YOUR TASK: A complete transcription of the material, exact in every line, is what is wanted.

SOURCE RECORDS:

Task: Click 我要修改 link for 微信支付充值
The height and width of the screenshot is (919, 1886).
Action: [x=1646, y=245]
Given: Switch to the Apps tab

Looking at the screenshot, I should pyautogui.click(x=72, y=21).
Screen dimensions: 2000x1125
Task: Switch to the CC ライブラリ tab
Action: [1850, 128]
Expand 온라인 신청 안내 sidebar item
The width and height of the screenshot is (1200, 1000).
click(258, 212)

RESPONSE FOR THIS EXERCISE:
Task: Click 我要修改 link for 微信支付充值
The height and width of the screenshot is (919, 1886).
Action: [x=1646, y=245]
Given: Switch to the Apps tab

Looking at the screenshot, I should pyautogui.click(x=72, y=21).
Screen dimensions: 2000x1125
Task: Switch to the CC ライブラリ tab
Action: [1850, 128]
Expand 온라인 신청 안내 sidebar item
The width and height of the screenshot is (1200, 1000).
click(258, 212)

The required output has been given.